マエケン 打って走って…奇跡CSへリーグトップ14勝

[ 2015年9月27日 05:30 ]

<広・神>5回裏1死、左中間二塁打を放ち、ベースに滑り込む前田健

セ・リーグ 広島2―1阪神

(9月26日 マツダ)
 広島は26日の阪神戦(マツダ)に2―1で逆転勝ちし連敗を4で止めた。中6日で先発した前田健太投手(27)が8回を4安打1失点の力投。リーグ単独トップの14勝目を飾れば、自身の左中間二塁打で築いた5回の好機に新井、エルドレッドが連続適時打で応え、チーム32イニングぶりの得点を挙げた。負ければ自力でのクライマックスシリーズ(CS)進出が消える土俵際。エースが奇跡への扉を開いた。

 決勝打のエルドレッドと並んだお立ち台。エースのトークが振るっていた。「皆さん、お忘れかもしれませんが、PL学園では4番でした」。母校での実績を誇示して大観衆の笑いを誘うと、自慢のバットで突破口を開いたシーンに言及し、言葉に力を込めた。

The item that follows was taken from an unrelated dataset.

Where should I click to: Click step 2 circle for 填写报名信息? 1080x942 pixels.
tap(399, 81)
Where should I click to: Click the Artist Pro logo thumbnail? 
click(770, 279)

 「足は速くないけど、何とかチャンスをつくりたい…と。打席でも勝つチャンスをつくりたいと思っていました」

 0―1の5回1死。2ストライク後の4球目、外角低めのツーシームを左中間に運ぶと、一気に二塁を陥れた。「打球の飛んだ位置と(左翼・マートンの)捕り方を見ていけると思った」。好判断、好走塁。31イニング無得点を続けた攻撃陣を刺激するには十分だった。

 本業でも魅せた。初回2死二塁からゴメスに先制打を許したが、2回以降は完全に立ち直る。圧巻守備は5回だ。1死一塁で、岩田の投前バントを素早く処理し、一走・梅野を二塁封殺、鮮やかに併殺を完成させて逆転へのリズムをつくると、以降は8回まで打者3人ずつで斬ってみせた。

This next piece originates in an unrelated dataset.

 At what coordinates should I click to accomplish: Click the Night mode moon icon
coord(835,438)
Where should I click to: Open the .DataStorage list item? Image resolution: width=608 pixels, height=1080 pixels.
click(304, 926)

 「逆転してもらった後は、1点を守ろうという気持ち。自分の勝ちがチームにつながる。1つでも多く勝ちたいと思っていたのでよかったです」

 当初は中4日で24日の巨人戦に向かう予定だったが、疲労面などを考慮されて中6日での先発。前回19日の中日戦では4回途中7失点KOと乱れただけに、同じ轍(てつ)を踏むわけにはいかない。負ければ今季の勝ち越しが無くなり、自力CSの可能性も消える一戦。土俵際で14勝目を挙げたエースを緒方監督も「相手をねじ伏せたし、突破口も開いてくれた。投打にマエケンだね」と絶賛した。

 本拠地にはこの日も3万1千人超のファンが詰めかけ、主催試合の総入場者数は198万人を超えた。3位・阪神と2・5差に戻し、27日の第3ラウンド、球団史上初の200万人超えは確実だ。連日、大声援を送ってくれる赤ヘル党に前田健は宣言した。